*Text block*:
How common are LCVs? In both studies, approximately one-half of the variable loci were polymorphic in only one individual, whereas one-half showed copy-number variation in more than one individual. Only a few of the most common LCVs were detected in both studies (e.g., 7q35, 14q32.33). For example, the most common variant in the Iafrate et al. study, located at 1p21.1 (AMY1AAMY2A) and present in >49% of the individuals studied (Fig. 1), was not detected by Sebat et al. Again, does this discrepancy reflect a technical difference between the two studies or the very different ethnic mix of the two study groups? We will need to study many more individuals from a range of ancestral backgrounds to arrive at an accurate picture of the frequency of the more common LCVs.

Figure 1: Fluoresence in situ hybridization on stretched DNA fibers shows copy-number variation at the AMY1AAMY2A locus on 1p21.1.
figure 1

Photo courtesy of Charles Lee

The image shows hybridization of a 5′ amylase gene probe (red) and a 3′ amylase gene probe (green) to DNA fibers (blue) from three different individuals, each with a different number of tandem copies of the variable segment.

LCVs, duplications and disease

Analysis of the reference sequence shows that 5% of the human genome is duplicated2. These segmental duplications, defined as multiple regions sharing at least 1 kb of 90% identical sequence, are thought to have had a key role in human genome evolution11 and may be responsible, through nonallelic homologous recombination (NAHR), for many chromosome rearrangements leading to disease12. Both Iafrate et al. and Sebat et al. report a higher than expected association of LCVs with known segmental duplications and with regions associated with human genetic disease or cancer. This suggests that LCVs and other genomic rearrangements might have a common mechanistic basis.

It also has been suggested that large segmental duplications could complicate sequence assembly and lead to gaps in the sequence13. Iafrate et al. note that 12.7% of LCVs are located in the 100 kb of gaps in the current sequence assembly. Similarly, LCVs with high sequence homology might be assembled out of the reference sequence. Furthermore, the reference sequence was produced from clone libraries generated from a small number of individuals, and so most LCVs would not be represented in the libraries. This raises the question, “What is the sequence of the normal human genome?” Much more detailed sequence analysis of LCVs in a large number of individuals will be needed to address this issue.

In both studies, a high proportion of LCVs overlapped with known genes. Further studies of these genes in individuals with different copy numbers will be interesting, as copy-number differences will probably be found to influence gene expression14. Alternatively, regulatory mechanisms could compensate for differences in copy number between individuals. While LCVs have been identified in phenotypically normal individuals, we cannot determine the phenotypic consequences of such large polymorphisms. Some of these LCVs may be associated with age-related susceptibilities to disease, and deletion polymorphisms may reveal recessive mutations with phenotypic consequences. A recent study of 50 individuals with learning disability and dysmorphology identified five LCVs that were inherited from normal parents and so did not segregate with the disease phenotype15. These observations underscore the importance of identifying LCVs in the normal population so that we can gauge the importance of copy-number changes in individuals with diseases.

Both Iafrate et al. and Sebat et al. report that LCVs are frequently located in regions of the genome that are susceptible to rearrangement, particularly by NAHR. The copy-number variation found in LCVs could certainly be generated by NAHR, suggesting that there may be a common mechanism for disease-associated and normal copy-number variation. If this turns out to be true, the LCVs themselves may point to unstable regions of the genome at which new disease-associated rearrangements may be found in the future.

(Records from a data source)

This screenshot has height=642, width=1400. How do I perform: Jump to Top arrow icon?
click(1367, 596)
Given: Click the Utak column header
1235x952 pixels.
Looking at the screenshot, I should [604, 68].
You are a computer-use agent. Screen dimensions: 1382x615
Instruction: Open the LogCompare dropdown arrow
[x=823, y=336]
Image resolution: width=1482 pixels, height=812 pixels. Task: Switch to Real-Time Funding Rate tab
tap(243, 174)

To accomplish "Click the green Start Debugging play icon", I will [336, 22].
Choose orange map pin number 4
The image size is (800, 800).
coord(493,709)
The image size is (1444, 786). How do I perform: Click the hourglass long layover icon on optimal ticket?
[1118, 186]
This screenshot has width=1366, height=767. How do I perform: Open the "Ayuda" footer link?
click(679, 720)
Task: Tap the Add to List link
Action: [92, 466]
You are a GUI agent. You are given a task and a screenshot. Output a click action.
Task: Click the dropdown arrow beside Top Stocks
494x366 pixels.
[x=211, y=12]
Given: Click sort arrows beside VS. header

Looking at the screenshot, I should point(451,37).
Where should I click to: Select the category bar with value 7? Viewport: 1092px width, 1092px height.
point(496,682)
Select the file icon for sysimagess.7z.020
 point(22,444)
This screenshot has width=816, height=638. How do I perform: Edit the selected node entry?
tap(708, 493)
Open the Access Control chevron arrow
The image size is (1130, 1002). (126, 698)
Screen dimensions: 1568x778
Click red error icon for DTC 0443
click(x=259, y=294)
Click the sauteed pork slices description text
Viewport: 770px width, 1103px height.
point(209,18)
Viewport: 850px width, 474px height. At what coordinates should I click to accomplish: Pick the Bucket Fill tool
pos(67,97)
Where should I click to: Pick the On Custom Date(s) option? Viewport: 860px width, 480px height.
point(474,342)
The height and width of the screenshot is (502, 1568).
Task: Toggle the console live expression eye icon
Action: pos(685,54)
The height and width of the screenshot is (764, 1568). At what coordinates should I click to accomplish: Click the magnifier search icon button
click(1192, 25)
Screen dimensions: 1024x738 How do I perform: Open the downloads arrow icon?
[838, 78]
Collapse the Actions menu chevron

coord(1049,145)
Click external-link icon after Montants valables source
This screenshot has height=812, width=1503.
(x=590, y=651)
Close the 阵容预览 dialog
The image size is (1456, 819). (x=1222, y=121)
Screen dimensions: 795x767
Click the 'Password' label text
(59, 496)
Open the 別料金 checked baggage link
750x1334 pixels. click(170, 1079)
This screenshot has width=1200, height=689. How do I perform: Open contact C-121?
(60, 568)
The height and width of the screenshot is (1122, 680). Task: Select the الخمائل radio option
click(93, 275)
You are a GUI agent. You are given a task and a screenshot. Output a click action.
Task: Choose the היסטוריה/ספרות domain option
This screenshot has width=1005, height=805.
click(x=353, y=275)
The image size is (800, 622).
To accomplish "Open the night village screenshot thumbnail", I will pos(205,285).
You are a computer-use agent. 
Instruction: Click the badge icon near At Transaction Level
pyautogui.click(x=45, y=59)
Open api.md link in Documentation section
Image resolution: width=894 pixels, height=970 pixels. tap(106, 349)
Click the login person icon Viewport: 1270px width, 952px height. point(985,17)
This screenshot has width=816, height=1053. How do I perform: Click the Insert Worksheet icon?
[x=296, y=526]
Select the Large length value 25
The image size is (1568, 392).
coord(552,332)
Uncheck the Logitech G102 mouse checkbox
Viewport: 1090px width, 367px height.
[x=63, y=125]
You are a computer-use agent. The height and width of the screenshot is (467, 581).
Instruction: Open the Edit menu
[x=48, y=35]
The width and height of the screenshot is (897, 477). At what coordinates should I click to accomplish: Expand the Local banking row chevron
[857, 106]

*Questions on the material*:
#1 Reproduce the LCV passage word for word, starting with "The image shows" and going on through "the variable segment.".
#2 Condense the paragraph of the LCV passage that opens with "It also has been suggested" into a short bulleted list that keeps its main facts.
Nothing in the listing is needed for this work.

*Results*:
#1
The image shows hybridization of a 5′ amylase gene probe (red) and a 3′ amylase gene probe (green) to DNA fibers (blue) from three different individuals, each with a different number of tandem copies of the variable segment.

#2
- Large segmental duplications may complicate sequence assembly and leave gaps in the sequence.
- Iafrate et al. note that 12.7% of LCVs lie in the 100 kb of gaps in the current sequence assembly.
- LCVs with high sequence homology might be assembled out of the reference sequence.
- The reference sequence came from clone libraries made from a small number of individuals, so most LCVs would not be represented in them.
- This raises the question of what the sequence of the normal human genome is. Addressing it will require much more detailed sequence analysis of LCVs in a large number of individuals.